- _About this task_:
Only a number is wanted: how many lines in these records contain the word "page"?

- _Listed entries_:
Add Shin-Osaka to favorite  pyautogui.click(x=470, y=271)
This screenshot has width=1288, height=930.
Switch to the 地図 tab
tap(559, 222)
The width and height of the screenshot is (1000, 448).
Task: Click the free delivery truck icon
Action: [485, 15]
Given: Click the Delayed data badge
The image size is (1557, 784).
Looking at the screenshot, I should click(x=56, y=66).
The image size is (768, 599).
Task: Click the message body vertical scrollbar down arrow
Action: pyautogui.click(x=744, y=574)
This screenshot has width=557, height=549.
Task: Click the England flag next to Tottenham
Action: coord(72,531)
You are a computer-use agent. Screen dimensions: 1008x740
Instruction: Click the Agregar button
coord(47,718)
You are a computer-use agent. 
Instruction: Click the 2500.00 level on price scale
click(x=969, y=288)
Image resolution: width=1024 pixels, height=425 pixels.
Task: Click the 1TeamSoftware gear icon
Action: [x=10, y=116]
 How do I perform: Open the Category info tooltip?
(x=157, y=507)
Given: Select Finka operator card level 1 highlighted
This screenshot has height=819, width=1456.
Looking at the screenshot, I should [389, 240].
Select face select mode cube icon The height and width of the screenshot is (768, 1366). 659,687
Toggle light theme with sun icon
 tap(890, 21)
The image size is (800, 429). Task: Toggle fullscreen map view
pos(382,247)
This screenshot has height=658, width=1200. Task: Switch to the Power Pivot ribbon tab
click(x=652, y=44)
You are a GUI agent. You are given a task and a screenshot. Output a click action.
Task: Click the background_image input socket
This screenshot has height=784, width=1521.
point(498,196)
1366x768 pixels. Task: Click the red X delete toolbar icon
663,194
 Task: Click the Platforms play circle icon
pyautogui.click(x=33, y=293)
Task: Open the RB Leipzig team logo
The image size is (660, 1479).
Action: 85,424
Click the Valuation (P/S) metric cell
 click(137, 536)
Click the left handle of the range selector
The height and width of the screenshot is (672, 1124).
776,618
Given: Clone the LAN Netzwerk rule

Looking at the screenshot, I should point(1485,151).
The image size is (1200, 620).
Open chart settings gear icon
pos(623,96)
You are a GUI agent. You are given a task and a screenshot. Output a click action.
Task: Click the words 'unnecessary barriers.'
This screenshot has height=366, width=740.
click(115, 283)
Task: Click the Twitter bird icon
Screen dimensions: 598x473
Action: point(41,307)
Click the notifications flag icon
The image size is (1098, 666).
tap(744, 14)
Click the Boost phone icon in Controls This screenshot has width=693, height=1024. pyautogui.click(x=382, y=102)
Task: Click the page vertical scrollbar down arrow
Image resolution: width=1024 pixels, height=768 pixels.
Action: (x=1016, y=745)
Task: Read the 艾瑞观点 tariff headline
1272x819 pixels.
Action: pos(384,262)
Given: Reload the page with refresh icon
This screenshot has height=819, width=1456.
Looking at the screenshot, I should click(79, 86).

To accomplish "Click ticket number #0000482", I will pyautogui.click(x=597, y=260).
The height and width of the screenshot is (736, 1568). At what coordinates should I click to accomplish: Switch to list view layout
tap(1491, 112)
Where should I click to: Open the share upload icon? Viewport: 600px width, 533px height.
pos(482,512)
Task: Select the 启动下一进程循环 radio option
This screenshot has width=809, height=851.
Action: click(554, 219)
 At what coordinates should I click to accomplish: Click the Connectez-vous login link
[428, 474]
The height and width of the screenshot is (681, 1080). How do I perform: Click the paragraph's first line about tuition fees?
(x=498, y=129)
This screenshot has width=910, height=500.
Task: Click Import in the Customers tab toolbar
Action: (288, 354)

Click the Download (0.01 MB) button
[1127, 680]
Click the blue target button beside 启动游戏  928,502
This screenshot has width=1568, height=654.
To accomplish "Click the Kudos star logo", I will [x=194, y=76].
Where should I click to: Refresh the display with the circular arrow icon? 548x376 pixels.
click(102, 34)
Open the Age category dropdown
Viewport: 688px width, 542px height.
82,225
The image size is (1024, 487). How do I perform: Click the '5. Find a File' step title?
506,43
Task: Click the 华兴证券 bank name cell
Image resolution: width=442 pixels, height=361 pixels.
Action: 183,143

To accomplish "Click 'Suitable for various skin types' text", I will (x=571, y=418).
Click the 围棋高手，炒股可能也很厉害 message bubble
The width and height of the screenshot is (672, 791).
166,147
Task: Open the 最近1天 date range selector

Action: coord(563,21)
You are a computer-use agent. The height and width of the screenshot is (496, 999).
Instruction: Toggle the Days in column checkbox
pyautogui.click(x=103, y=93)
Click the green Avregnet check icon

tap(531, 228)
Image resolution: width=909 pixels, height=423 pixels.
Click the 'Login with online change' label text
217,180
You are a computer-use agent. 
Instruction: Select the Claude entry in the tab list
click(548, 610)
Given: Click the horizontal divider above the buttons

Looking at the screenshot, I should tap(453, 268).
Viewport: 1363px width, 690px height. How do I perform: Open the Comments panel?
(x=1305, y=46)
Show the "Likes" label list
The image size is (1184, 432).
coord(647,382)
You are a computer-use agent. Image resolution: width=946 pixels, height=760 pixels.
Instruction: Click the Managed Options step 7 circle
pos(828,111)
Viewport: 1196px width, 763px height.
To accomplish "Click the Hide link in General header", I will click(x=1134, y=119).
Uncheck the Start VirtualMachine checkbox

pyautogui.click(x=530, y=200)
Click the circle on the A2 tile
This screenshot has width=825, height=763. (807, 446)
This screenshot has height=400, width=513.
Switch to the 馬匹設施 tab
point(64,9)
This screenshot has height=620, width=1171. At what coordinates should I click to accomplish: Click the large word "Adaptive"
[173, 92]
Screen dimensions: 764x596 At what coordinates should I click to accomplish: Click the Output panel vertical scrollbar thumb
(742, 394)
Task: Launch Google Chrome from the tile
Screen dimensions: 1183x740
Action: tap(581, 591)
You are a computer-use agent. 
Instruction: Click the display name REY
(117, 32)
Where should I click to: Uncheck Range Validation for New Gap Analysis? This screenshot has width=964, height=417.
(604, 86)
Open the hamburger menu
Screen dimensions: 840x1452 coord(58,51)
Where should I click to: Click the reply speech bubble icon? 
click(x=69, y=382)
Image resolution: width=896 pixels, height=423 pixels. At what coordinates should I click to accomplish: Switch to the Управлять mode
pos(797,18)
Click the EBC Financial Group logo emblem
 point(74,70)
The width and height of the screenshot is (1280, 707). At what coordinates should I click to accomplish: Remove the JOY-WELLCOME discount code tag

- _Reply_:
2